Hunt calls for US-style ‘whole stay doctors’

The Health Secretary has decried the lack of continuity of care for patients and has called for the development of ‘whole stay doctors’.

In a recent speech, Jeremy Hunt cited a Royal College of Physicians survey which found that nearly a quarter of consultant physicians rated their hospital’s ability to deliver continuity of care as either poor or very poor.

He said recent conversations with frontline doctors had revealed descriptions of “episodic care” with “stable teams undermined by shift work” and the EWTR.

“All [the doctors] agreed on the need to rediscover teamwork.
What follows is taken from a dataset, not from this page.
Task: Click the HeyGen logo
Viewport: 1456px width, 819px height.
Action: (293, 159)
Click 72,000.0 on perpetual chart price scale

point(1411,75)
Continuity of teams matters as much as continuity of care – in fact they are one and the same thing,” the health secretary said.
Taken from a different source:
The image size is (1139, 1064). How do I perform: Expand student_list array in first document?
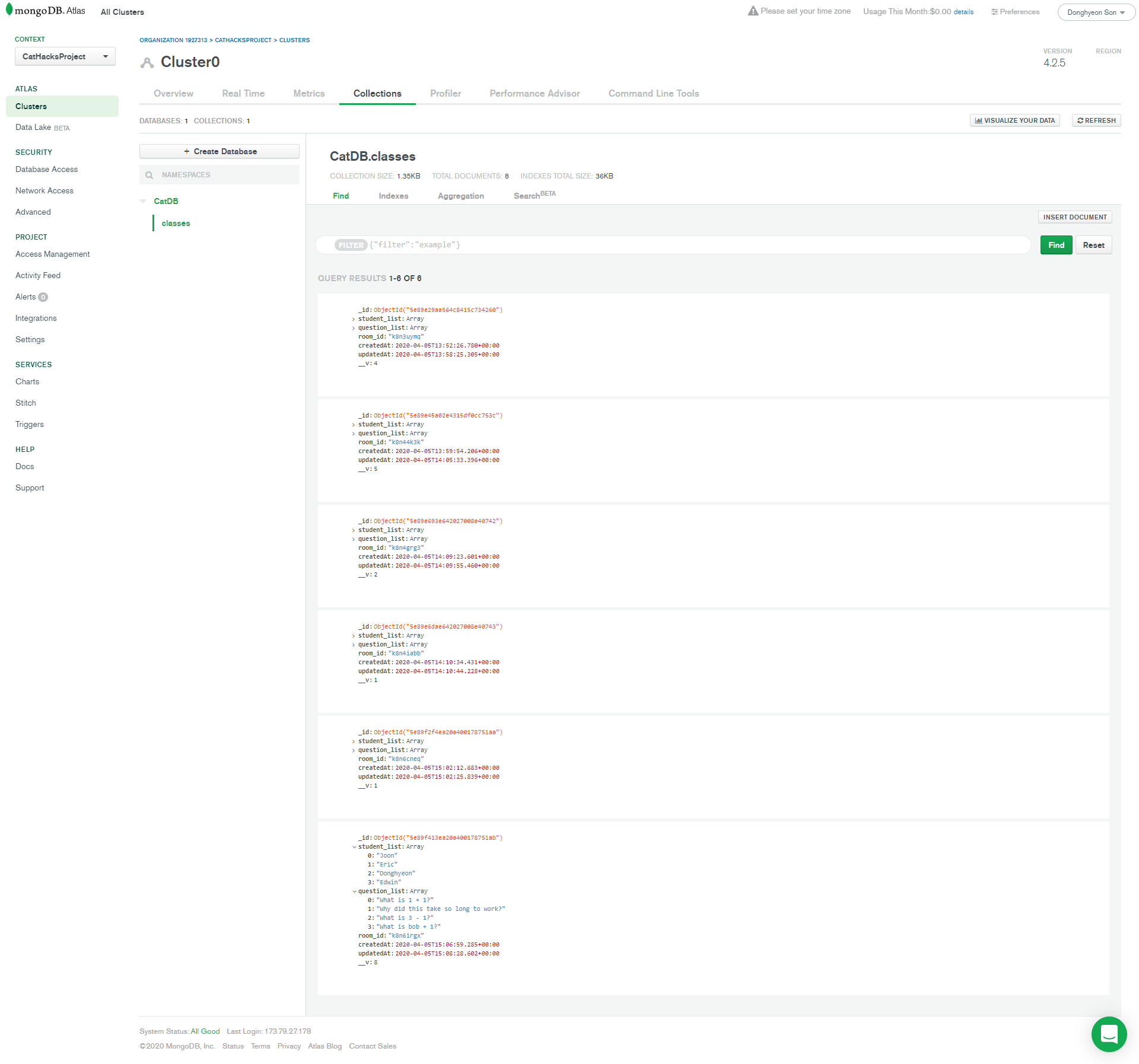(x=354, y=319)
Hunt’s solution is to introduce US-style hospitalists or whole stay doctors.

He described them as doctors not just responsible for dealing with the main cause of a patient’s admission, “but someone with an overview of the whole case, someone accountable for an entire in-patient care plan, and someone who makes sure there is a proper handover to a named, accountable GP on discharge”.

The Health Secretary said whole stay doctors would reduce lengthy stays and costs, and cited a US study that showed the presence of hospitalists was associated with lower probability of readmission for heart failure, acute myocardial infarction and pneumonia.

He has asked the Academy of Royal Medical Colleges to develop guidance to support hospitals to take it forward, which will be published in March.

Hunt also called for doctors to be better trained in general medicine.

“All doctors need to be generalists to a certain degree in order to make sure a person’s whole needs are taken account of – what the Royal College of GPs calls ‘whole person medicine’.”

But he warned that improving patient care was not just about structures, and health professionals needed to inject more compassion into their care.

Hunt said: “So often when considering the appalling suffering at Mid-Staffs, things came back to a culture – as Robert Francis described – ‘focused on doing the system’s business – not that of the patients’.

“And getting the right culture means reasserting a simple truth: every patient is a person. A person with a name. A person with a family. Not just a body harbouring a pathology; not a diagnostic puzzle; not a 4-hour target or an 18 week problem; not a cost pressure.”

He said the recapturing of continuity of care will empower and revitalise staff.